Task to carry out
Print each record below character for character.

Stored records
• • •

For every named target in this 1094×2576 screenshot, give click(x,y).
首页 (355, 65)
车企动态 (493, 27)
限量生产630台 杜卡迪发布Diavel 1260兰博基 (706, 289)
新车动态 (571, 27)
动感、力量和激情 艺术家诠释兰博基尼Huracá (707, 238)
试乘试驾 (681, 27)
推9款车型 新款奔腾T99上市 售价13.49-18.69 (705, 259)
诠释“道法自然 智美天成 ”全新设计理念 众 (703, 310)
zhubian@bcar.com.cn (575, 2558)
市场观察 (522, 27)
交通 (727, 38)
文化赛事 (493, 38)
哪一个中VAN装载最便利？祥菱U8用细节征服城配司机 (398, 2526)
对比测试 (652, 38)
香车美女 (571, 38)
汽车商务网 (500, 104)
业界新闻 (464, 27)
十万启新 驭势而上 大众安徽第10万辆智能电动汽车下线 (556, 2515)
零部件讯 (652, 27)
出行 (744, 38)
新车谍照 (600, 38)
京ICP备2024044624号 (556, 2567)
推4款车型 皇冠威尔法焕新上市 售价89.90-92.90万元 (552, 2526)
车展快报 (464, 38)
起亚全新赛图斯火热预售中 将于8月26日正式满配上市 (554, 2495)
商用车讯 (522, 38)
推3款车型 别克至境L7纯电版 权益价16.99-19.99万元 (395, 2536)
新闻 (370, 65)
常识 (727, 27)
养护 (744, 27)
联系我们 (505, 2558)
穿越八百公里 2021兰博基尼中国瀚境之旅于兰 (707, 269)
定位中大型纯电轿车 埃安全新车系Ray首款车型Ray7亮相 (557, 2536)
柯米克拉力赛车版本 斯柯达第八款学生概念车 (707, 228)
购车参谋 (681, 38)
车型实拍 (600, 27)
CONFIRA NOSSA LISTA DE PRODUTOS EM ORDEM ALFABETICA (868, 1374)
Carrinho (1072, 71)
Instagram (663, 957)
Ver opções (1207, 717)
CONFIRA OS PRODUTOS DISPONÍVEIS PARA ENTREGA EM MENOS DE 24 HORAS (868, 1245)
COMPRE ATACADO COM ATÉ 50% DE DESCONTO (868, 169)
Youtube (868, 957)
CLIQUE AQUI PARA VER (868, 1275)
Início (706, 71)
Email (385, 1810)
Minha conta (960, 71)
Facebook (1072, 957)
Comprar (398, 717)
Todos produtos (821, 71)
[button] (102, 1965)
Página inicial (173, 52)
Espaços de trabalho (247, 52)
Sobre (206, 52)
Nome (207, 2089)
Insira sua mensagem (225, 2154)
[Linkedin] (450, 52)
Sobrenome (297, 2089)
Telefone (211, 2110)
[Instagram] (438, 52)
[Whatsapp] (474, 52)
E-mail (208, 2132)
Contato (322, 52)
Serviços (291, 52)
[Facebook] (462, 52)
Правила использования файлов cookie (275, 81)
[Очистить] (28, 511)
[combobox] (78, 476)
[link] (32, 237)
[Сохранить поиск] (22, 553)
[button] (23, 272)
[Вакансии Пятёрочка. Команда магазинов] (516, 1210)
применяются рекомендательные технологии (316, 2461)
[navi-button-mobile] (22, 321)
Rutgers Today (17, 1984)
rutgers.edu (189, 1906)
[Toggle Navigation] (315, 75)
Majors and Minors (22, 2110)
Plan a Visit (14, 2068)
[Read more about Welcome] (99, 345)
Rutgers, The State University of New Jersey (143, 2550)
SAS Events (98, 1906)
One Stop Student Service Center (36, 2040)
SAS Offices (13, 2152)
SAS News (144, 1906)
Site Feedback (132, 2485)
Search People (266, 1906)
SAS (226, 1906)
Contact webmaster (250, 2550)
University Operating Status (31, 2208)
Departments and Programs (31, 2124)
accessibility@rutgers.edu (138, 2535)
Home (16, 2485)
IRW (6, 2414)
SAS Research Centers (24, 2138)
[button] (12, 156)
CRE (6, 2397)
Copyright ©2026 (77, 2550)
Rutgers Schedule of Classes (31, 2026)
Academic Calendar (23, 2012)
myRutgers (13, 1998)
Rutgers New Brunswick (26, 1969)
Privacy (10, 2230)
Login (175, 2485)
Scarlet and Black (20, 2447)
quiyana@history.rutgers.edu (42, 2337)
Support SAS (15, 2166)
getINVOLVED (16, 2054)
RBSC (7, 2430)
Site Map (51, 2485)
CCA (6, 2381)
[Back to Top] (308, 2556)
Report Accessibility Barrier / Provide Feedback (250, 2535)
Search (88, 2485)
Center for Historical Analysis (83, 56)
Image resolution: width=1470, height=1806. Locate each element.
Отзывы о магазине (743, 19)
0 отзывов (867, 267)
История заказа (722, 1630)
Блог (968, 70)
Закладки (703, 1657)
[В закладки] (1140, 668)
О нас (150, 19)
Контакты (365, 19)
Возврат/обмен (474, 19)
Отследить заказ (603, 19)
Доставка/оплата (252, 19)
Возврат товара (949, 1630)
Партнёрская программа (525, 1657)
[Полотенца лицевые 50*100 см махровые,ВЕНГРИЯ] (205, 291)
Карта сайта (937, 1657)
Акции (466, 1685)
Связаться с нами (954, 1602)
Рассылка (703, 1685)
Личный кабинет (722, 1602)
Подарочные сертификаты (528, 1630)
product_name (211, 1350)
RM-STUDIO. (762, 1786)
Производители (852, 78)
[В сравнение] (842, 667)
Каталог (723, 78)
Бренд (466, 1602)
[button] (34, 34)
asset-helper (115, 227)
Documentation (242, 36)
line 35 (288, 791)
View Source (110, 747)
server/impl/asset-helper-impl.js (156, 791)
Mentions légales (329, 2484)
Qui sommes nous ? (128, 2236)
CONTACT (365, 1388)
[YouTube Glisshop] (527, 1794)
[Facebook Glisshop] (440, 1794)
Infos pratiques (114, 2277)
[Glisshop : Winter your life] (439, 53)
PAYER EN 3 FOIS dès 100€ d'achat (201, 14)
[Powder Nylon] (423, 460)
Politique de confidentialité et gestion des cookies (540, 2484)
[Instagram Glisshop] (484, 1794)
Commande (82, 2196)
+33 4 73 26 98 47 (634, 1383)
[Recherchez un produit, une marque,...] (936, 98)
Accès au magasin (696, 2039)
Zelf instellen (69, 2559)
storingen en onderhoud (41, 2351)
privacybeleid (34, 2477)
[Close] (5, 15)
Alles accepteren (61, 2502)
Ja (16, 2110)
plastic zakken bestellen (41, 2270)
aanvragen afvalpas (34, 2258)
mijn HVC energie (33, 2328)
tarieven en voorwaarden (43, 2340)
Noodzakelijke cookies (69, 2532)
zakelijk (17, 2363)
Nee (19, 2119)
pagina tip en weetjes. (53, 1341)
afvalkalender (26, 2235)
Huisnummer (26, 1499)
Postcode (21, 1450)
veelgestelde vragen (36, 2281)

• • •

Exercise solution
For every named target in this 1094×2576 screenshot, give click(x,y).
首页 (355, 65)
车企动态 (493, 27)
限量生产630台 杜卡迪发布Diavel 1260兰博基 (706, 289)
新车动态 (571, 27)
动感、力量和激情 艺术家诠释兰博基尼Huracá (707, 238)
试乘试驾 (681, 27)
推9款车型 新款奔腾T99上市 售价13.49-18.69 (705, 259)
诠释“道法自然 智美天成 ”全新设计理念 众 (703, 310)
zhubian@bcar.com.cn (575, 2558)
市场观察 (522, 27)
交通 (727, 38)
文化赛事 (493, 38)
哪一个中VAN装载最便利？祥菱U8用细节征服城配司机 (398, 2526)
对比测试 (652, 38)
香车美女 (571, 38)
汽车商务网 (500, 104)
业界新闻 (464, 27)
十万启新 驭势而上 大众安徽第10万辆智能电动汽车下线 (556, 2515)
零部件讯 (652, 27)
出行 (744, 38)
新车谍照 (600, 38)
京ICP备2024044624号 (556, 2567)
推4款车型 皇冠威尔法焕新上市 售价89.90-92.90万元 (552, 2526)
车展快报 (464, 38)
起亚全新赛图斯火热预售中 将于8月26日正式满配上市 (554, 2495)
商用车讯 (522, 38)
推3款车型 别克至境L7纯电版 权益价16.99-19.99万元 (395, 2536)
新闻 (370, 65)
常识 (727, 27)
养护 (744, 27)
联系我们 (505, 2558)
穿越八百公里 2021兰博基尼中国瀚境之旅于兰 (707, 269)
定位中大型纯电轿车 埃安全新车系Ray首款车型Ray7亮相 (557, 2536)
柯米克拉力赛车版本 斯柯达第八款学生概念车 (707, 228)
购车参谋 (681, 38)
车型实拍 (600, 27)
CONFIRA NOSSA LISTA DE PRODUTOS EM ORDEM ALFABETICA (868, 1374)
Carrinho (1072, 71)
Instagram (663, 957)
Ver opções (1207, 717)
CONFIRA OS PRODUTOS DISPONÍVEIS PARA ENTREGA EM MENOS DE 24 HORAS (868, 1245)
COMPRE ATACADO COM ATÉ 50% DE DESCONTO (868, 169)
Youtube (868, 957)
CLIQUE AQUI PARA VER (868, 1275)
Início (706, 71)
Email (385, 1810)
Minha conta (960, 71)
Facebook (1072, 957)
Comprar (398, 717)
Todos produtos (821, 71)
[button] (102, 1965)
Página inicial (173, 52)
Espaços de trabalho (247, 52)
Sobre (206, 52)
Nome (207, 2089)
Insira sua mensagem (225, 2154)
[Linkedin] (450, 52)
Sobrenome (297, 2089)
Telefone (211, 2110)
[Instagram] (438, 52)
[Whatsapp] (474, 52)
E-mail (208, 2132)
Contato (322, 52)
Serviços (291, 52)
[Facebook] (462, 52)
Правила использования файлов cookie (275, 81)
[Очистить] (28, 511)
[combobox] (78, 476)
[link] (32, 237)
[Сохранить поиск] (22, 553)
[button] (23, 272)
[Вакансии Пятёрочка. Команда магазинов] (516, 1210)
применяются рекомендательные технологии (316, 2461)
[navi-button-mobile] (22, 321)
Rutgers Today (17, 1984)
rutgers.edu (189, 1906)
[Toggle Navigation] (315, 75)
Majors and Minors (22, 2110)
Plan a Visit (14, 2068)
[Read more about Welcome] (99, 345)
Rutgers, The State University of New Jersey (143, 2550)
SAS Events (98, 1906)
One Stop Student Service Center (36, 2040)
SAS Offices (13, 2152)
SAS News (144, 1906)
Site Feedback (132, 2485)
Search People (266, 1906)
SAS (226, 1906)
Contact webmaster (250, 2550)
University Operating Status (31, 2208)
Departments and Programs (31, 2124)
accessibility@rutgers.edu (138, 2535)
Home (16, 2485)
IRW (6, 2414)
SAS Research Centers (24, 2138)
[button] (12, 156)
CRE (6, 2397)
Copyright ©2026 (77, 2550)
Rutgers Schedule of Classes (31, 2026)
Academic Calendar (23, 2012)
myRutgers (13, 1998)
Rutgers New Brunswick (26, 1969)
Privacy (10, 2230)
Login (175, 2485)
Scarlet and Black (20, 2447)
quiyana@history.rutgers.edu (42, 2337)
Support SAS (15, 2166)
getINVOLVED (16, 2054)
RBSC (7, 2430)
Site Map (51, 2485)
CCA (6, 2381)
[Back to Top] (308, 2556)
Report Accessibility Barrier / Provide Feedback (250, 2535)
Search (88, 2485)
Center for Historical Analysis (83, 56)
Image resolution: width=1470, height=1806. Locate each element.
Отзывы о магазине (743, 19)
0 отзывов (867, 267)
История заказа (722, 1630)
Блог (968, 70)
Закладки (703, 1657)
[В закладки] (1140, 668)
О нас (150, 19)
Контакты (365, 19)
Возврат/обмен (474, 19)
Отследить заказ (603, 19)
Доставка/оплата (252, 19)
Возврат товара (949, 1630)
Партнёрская программа (525, 1657)
[Полотенца лицевые 50*100 см махровые,ВЕНГРИЯ] (205, 291)
Карта сайта (937, 1657)
Акции (466, 1685)
Связаться с нами (954, 1602)
Рассылка (703, 1685)
Личный кабинет (722, 1602)
Подарочные сертификаты (528, 1630)
product_name (211, 1350)
RM-STUDIO. (762, 1786)
Производители (852, 78)
[В сравнение] (842, 667)
Каталог (723, 78)
Бренд (466, 1602)
[button] (34, 34)
asset-helper (115, 227)
Documentation (242, 36)
line 35 (288, 791)
View Source (110, 747)
server/impl/asset-helper-impl.js (156, 791)
Mentions légales (329, 2484)
Qui sommes nous ? (128, 2236)
CONTACT (365, 1388)
[YouTube Glisshop] (527, 1794)
[Facebook Glisshop] (440, 1794)
Infos pratiques (114, 2277)
[Glisshop : Winter your life] (439, 53)
PAYER EN 3 FOIS dès 100€ d'achat (201, 14)
[Powder Nylon] (423, 460)
Politique de confidentialité et gestion des cookies (540, 2484)
[Instagram Glisshop] (484, 1794)
Commande (82, 2196)
+33 4 73 26 98 47 (634, 1383)
[Recherchez un produit, une marque,...] (936, 98)
Accès au magasin (696, 2039)
Zelf instellen (69, 2559)
storingen en onderhoud (41, 2351)
privacybeleid (34, 2477)
[Close] (5, 15)
Alles accepteren (61, 2502)
Ja (16, 2110)
plastic zakken bestellen (41, 2270)
aanvragen afvalpas (34, 2258)
mijn HVC energie (33, 2328)
tarieven en voorwaarden (43, 2340)
Noodzakelijke cookies (69, 2532)
zakelijk (17, 2363)
Nee (19, 2119)
pagina tip en weetjes. (53, 1341)
afvalkalender (26, 2235)
Huisnummer (26, 1499)
Postcode (21, 1450)
veelgestelde vragen (36, 2281)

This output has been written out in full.